> TASK BRIEF
Copy out the lines word for word, starting at the line that contains "Click the Extended Phase 1 row label" and ending at the line that contains "tap(560, 524)".

Rows showing where targets appear
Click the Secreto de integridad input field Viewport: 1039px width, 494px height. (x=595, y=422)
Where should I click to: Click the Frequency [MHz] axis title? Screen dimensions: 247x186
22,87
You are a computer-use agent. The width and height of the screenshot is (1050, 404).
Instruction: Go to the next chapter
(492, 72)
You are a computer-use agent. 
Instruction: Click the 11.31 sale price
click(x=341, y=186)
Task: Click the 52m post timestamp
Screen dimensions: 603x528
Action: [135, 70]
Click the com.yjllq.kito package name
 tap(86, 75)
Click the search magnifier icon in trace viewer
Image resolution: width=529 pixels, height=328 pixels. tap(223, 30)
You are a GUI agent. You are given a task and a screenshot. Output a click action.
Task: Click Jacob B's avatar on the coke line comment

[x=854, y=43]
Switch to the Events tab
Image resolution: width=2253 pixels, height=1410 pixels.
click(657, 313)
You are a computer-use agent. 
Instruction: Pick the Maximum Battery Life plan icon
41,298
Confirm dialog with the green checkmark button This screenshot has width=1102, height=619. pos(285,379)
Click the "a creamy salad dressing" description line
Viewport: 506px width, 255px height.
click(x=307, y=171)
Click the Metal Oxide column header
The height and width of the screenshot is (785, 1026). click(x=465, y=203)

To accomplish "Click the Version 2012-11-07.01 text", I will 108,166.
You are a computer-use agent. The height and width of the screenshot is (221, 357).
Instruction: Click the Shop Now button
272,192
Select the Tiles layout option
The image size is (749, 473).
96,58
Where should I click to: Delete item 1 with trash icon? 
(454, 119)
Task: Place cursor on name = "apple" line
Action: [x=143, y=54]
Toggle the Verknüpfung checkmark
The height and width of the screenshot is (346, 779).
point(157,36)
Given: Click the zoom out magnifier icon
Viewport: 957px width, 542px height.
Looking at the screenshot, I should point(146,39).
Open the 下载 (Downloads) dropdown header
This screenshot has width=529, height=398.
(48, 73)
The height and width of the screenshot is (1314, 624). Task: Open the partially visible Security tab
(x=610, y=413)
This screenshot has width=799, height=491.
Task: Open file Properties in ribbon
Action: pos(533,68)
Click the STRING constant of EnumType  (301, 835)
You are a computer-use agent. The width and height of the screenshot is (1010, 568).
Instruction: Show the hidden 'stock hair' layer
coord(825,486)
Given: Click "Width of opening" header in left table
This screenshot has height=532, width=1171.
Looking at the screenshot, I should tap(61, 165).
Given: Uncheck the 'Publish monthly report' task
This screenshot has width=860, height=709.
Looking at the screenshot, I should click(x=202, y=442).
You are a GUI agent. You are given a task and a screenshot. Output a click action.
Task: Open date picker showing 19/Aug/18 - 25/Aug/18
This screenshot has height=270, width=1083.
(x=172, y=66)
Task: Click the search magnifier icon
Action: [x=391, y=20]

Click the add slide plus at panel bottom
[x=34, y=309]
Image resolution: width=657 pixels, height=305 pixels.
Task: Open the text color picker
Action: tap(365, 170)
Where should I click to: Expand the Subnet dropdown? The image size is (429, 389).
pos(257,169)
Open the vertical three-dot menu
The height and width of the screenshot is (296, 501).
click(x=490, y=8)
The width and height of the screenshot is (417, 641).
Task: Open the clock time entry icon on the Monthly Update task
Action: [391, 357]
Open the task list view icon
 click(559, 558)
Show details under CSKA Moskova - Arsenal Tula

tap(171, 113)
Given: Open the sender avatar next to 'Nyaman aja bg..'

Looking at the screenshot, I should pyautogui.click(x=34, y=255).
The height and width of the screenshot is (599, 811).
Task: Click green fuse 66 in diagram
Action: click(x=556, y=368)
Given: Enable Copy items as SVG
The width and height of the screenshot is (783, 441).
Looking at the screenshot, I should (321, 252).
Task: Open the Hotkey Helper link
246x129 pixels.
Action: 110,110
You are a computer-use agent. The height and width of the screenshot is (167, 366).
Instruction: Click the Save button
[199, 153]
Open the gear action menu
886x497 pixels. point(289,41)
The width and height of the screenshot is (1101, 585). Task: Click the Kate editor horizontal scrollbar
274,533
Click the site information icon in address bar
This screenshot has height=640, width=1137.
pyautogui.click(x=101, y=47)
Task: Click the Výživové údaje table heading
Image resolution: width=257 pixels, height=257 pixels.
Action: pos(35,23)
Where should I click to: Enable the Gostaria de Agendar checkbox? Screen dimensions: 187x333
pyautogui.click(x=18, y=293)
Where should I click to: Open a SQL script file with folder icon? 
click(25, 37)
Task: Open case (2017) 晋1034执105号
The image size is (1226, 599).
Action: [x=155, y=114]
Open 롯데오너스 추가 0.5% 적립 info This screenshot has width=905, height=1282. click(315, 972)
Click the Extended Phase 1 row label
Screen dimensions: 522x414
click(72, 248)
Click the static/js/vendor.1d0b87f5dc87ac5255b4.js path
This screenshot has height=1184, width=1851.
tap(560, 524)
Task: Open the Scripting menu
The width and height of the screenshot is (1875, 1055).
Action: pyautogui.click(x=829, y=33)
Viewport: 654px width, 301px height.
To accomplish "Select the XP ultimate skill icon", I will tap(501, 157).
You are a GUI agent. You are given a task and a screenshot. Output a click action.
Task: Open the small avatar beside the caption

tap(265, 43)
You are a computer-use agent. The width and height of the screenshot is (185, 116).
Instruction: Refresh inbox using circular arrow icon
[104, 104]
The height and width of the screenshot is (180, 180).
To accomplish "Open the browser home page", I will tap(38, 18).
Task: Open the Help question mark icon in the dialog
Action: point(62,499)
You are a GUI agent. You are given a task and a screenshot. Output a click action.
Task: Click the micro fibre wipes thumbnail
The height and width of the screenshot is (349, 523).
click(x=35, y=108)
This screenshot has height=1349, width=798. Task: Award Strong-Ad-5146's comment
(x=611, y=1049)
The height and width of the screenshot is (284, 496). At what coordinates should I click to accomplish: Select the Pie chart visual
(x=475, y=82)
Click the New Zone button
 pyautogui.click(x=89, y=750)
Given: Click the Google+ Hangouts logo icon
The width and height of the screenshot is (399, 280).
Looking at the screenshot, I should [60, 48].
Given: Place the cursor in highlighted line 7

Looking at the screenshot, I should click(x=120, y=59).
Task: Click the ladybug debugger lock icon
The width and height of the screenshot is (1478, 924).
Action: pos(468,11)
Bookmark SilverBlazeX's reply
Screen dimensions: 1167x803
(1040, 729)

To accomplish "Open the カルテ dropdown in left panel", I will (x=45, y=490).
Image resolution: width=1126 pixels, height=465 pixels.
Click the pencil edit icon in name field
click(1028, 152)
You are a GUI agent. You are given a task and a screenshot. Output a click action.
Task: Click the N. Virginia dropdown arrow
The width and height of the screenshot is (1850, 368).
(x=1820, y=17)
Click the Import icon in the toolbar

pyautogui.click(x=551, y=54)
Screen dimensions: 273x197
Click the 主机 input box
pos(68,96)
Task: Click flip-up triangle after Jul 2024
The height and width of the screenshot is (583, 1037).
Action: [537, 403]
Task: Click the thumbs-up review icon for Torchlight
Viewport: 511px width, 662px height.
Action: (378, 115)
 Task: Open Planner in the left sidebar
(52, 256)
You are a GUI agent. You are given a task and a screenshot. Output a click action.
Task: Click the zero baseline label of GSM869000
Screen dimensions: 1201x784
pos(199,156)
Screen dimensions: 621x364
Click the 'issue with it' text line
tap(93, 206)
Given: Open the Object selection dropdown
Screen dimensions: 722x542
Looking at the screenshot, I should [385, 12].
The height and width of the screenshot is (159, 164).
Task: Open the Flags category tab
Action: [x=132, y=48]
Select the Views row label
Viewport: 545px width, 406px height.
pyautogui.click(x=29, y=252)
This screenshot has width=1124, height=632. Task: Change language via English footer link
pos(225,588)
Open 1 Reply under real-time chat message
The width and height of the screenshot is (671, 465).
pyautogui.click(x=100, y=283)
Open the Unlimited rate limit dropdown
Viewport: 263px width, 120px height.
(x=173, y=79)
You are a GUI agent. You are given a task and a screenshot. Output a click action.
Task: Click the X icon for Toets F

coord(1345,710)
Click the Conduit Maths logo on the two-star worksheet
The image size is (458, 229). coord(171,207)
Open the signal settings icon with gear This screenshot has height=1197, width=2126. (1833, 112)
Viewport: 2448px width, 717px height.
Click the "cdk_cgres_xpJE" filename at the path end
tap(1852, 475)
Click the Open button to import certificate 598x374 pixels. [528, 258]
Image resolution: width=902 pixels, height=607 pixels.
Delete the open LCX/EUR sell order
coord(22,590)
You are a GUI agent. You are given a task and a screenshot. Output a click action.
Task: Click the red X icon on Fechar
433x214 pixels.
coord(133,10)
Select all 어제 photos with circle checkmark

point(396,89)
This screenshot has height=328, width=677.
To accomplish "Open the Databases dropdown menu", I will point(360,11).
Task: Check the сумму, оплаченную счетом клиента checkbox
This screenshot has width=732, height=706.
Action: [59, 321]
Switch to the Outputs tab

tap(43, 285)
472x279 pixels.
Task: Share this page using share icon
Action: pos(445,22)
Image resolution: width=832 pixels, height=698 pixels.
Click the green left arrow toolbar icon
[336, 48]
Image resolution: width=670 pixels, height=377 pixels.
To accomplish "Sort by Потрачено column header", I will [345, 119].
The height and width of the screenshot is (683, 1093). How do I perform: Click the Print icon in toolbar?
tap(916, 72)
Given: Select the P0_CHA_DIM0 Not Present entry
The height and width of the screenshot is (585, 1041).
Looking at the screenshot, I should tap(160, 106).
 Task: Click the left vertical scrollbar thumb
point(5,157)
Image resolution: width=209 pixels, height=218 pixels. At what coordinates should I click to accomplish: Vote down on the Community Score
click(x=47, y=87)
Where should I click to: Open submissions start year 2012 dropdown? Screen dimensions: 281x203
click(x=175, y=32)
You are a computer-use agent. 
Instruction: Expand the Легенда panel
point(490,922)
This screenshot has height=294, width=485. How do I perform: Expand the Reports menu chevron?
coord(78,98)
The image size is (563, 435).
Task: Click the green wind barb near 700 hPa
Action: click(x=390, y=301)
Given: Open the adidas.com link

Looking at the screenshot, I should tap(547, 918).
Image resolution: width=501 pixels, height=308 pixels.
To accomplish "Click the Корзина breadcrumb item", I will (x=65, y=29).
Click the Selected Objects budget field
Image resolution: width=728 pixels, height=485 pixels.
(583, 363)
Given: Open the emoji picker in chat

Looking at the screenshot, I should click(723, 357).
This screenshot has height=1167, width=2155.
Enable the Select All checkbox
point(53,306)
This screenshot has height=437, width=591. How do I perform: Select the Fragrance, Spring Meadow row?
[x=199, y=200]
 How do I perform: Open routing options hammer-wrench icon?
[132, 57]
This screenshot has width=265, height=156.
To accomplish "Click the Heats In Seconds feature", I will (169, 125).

> RESULT OF THIS TASK
Click the Extended Phase 1 row label
Screen dimensions: 522x414
click(72, 248)
Click the static/js/vendor.1d0b87f5dc87ac5255b4.js path
This screenshot has height=1184, width=1851.
tap(560, 524)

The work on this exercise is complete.